§ Your instructions: Give back exactly the line containing "Where should I click to: Click the error" together with all the lines after it, ending at the final line below.

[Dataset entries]
★ ★ ★ ★

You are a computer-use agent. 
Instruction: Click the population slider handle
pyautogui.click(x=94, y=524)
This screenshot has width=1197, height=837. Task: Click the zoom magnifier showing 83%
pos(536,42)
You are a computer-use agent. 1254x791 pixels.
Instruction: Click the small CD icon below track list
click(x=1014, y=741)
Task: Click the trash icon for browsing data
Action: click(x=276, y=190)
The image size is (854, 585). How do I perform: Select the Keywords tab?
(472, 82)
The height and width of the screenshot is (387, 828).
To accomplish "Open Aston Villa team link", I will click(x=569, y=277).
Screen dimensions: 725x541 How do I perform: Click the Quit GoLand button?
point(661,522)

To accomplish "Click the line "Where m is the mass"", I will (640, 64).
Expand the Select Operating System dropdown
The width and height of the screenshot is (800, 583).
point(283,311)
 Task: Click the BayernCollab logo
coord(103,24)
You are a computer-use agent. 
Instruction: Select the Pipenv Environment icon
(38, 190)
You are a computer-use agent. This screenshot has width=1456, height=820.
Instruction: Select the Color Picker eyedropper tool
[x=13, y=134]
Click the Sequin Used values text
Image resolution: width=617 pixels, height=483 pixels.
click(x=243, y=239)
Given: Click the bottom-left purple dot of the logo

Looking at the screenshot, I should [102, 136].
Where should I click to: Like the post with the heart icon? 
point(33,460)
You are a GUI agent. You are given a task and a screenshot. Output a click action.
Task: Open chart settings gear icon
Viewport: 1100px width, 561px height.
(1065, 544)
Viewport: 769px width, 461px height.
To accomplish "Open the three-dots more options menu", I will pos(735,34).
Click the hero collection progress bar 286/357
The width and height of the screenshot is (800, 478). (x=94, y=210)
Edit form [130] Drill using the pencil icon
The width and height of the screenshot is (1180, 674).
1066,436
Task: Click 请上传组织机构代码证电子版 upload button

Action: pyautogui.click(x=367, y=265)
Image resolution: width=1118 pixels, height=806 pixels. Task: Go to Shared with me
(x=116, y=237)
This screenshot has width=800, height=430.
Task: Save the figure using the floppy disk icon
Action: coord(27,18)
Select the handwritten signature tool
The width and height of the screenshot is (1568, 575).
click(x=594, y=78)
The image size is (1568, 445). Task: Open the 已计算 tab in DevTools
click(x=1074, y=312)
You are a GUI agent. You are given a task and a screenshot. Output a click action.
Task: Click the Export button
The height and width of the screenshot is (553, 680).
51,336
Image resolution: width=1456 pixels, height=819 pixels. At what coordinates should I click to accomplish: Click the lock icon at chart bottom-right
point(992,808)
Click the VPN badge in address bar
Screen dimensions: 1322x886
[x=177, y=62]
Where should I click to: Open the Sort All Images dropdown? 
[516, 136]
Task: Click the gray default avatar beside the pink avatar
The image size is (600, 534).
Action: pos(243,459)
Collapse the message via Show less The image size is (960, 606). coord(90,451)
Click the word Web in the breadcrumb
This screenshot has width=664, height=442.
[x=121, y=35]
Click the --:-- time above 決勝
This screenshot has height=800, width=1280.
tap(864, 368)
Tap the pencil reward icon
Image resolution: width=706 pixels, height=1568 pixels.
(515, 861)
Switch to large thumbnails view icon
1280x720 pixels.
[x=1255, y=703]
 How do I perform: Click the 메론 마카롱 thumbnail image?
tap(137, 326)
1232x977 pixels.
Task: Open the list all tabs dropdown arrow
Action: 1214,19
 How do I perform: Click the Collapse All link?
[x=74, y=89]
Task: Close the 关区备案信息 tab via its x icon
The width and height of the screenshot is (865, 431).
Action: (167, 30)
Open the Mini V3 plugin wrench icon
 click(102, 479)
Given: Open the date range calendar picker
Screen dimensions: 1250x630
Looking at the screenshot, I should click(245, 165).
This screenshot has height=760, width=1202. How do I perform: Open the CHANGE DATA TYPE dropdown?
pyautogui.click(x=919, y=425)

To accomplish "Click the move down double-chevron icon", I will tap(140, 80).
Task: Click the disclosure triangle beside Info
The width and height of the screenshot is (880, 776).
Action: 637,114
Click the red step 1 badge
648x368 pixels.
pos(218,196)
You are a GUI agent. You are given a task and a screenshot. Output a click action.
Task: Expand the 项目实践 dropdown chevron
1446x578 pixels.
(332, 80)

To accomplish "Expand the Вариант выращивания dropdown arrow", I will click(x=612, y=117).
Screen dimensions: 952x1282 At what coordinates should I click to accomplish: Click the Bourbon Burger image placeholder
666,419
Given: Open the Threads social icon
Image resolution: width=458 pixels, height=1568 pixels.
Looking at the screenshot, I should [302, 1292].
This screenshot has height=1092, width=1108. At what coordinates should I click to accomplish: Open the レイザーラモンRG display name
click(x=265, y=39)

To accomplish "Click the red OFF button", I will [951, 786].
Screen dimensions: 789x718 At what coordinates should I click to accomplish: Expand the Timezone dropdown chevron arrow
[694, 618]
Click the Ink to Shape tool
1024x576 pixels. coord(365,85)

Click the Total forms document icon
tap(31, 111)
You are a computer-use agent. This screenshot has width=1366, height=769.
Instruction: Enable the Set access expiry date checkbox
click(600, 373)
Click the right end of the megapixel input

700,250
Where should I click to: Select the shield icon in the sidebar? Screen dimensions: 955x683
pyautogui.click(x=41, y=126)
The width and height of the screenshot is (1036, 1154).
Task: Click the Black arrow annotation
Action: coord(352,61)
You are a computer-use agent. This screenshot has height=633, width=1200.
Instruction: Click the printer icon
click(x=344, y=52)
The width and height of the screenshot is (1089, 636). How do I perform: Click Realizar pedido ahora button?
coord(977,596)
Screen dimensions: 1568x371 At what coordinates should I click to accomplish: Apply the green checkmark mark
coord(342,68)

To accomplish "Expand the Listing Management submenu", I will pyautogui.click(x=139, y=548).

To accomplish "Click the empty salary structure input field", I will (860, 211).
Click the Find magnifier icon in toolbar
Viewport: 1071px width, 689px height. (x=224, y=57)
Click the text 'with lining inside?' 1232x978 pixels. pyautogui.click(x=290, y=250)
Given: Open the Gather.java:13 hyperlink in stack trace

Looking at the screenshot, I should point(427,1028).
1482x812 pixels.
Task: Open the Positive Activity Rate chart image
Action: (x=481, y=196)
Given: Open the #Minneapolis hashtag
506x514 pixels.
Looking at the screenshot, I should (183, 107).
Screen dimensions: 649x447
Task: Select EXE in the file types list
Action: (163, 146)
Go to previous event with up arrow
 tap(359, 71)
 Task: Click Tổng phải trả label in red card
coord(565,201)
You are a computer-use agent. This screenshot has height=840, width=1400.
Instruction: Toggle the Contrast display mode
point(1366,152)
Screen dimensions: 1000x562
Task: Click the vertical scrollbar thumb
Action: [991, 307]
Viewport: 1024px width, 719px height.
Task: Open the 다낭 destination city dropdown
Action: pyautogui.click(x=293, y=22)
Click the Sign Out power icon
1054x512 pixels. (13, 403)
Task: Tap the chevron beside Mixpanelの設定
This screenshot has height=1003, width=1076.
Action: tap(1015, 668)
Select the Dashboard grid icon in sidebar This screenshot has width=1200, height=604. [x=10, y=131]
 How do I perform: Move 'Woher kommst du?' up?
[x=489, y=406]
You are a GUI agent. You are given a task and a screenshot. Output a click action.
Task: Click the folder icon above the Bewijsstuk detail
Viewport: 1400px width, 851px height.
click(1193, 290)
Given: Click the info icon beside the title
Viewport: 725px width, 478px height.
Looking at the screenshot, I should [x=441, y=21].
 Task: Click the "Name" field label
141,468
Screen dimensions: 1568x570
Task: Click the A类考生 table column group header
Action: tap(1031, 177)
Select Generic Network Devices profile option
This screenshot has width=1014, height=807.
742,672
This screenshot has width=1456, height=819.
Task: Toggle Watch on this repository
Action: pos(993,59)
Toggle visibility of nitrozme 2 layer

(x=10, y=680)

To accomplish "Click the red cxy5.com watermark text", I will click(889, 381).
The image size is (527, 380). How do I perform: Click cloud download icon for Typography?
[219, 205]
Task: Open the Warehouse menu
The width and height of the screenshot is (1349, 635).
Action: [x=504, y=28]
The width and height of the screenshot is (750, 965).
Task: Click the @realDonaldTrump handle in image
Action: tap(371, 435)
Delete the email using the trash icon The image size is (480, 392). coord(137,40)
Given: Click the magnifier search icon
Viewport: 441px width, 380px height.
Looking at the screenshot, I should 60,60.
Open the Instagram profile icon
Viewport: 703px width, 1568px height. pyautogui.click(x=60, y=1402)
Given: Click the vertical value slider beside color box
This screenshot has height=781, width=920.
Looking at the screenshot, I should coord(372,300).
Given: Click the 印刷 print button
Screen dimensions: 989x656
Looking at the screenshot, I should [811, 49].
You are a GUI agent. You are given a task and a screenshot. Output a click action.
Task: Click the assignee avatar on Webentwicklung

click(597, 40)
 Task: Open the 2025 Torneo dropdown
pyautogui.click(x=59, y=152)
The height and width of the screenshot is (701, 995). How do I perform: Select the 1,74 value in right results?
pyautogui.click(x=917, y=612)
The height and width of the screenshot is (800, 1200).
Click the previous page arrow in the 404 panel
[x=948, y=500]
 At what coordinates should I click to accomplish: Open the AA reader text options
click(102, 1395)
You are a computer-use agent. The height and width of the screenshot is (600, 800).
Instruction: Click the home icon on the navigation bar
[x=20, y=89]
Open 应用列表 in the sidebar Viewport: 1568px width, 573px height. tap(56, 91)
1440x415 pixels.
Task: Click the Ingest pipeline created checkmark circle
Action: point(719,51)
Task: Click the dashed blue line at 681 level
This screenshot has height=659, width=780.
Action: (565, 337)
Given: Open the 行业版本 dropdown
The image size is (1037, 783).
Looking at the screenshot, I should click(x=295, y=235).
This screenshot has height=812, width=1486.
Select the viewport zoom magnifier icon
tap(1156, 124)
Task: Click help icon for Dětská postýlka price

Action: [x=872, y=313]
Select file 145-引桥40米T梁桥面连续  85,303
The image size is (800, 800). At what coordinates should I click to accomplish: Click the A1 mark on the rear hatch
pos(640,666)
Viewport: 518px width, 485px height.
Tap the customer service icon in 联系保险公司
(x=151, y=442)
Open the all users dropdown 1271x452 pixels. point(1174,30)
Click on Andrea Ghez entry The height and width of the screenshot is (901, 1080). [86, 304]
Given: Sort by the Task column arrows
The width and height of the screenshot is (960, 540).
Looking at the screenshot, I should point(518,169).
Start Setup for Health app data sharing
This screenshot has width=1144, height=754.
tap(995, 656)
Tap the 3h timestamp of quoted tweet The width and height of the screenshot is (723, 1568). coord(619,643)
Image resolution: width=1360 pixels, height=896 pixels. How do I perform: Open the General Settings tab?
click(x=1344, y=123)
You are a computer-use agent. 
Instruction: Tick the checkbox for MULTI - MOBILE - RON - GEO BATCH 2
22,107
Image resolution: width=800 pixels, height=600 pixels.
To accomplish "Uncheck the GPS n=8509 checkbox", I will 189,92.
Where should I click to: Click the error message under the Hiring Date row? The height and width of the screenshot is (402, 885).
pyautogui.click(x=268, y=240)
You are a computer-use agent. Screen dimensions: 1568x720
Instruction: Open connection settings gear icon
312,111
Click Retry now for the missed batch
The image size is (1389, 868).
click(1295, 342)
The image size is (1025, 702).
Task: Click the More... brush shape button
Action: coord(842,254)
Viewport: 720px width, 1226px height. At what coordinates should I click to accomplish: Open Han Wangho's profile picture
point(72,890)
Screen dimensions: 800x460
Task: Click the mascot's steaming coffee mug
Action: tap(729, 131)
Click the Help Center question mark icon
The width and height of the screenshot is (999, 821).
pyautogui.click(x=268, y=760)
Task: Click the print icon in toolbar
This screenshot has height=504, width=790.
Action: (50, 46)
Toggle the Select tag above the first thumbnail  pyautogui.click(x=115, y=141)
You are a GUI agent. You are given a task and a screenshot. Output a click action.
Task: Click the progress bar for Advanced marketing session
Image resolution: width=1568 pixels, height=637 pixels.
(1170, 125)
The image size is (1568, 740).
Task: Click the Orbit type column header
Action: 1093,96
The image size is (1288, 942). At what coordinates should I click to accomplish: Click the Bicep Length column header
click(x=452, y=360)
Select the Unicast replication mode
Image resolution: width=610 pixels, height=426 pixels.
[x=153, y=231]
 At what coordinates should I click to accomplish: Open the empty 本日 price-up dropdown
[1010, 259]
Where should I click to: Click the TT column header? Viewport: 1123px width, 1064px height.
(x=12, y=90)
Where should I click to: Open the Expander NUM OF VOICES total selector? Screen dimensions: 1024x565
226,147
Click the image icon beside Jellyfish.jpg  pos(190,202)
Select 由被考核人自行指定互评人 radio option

★ ★ ★ ★

§ Written answer:
Where should I click to: Click the error message under the Hiring Date row? The height and width of the screenshot is (402, 885).
pyautogui.click(x=268, y=240)
You are a computer-use agent. Screen dimensions: 1568x720
Instruction: Open connection settings gear icon
312,111
Click Retry now for the missed batch
The image size is (1389, 868).
click(1295, 342)
The image size is (1025, 702).
Task: Click the More... brush shape button
Action: coord(842,254)
Viewport: 720px width, 1226px height. At what coordinates should I click to accomplish: Open Han Wangho's profile picture
point(72,890)
Screen dimensions: 800x460
Task: Click the mascot's steaming coffee mug
Action: tap(729, 131)
Click the Help Center question mark icon
The width and height of the screenshot is (999, 821).
pyautogui.click(x=268, y=760)
Task: Click the print icon in toolbar
This screenshot has height=504, width=790.
Action: (50, 46)
Toggle the Select tag above the first thumbnail  pyautogui.click(x=115, y=141)
You are a GUI agent. You are given a task and a screenshot. Output a click action.
Task: Click the progress bar for Advanced marketing session
Image resolution: width=1568 pixels, height=637 pixels.
(1170, 125)
The image size is (1568, 740).
Task: Click the Orbit type column header
Action: 1093,96
The image size is (1288, 942). At what coordinates should I click to accomplish: Click the Bicep Length column header
click(x=452, y=360)
Select the Unicast replication mode
Image resolution: width=610 pixels, height=426 pixels.
[x=153, y=231]
 At what coordinates should I click to accomplish: Open the empty 本日 price-up dropdown
[1010, 259]
Where should I click to: Click the TT column header? Viewport: 1123px width, 1064px height.
(x=12, y=90)
Where should I click to: Open the Expander NUM OF VOICES total selector? Screen dimensions: 1024x565
226,147
Click the image icon beside Jellyfish.jpg  pos(190,202)
Select 由被考核人自行指定互评人 radio option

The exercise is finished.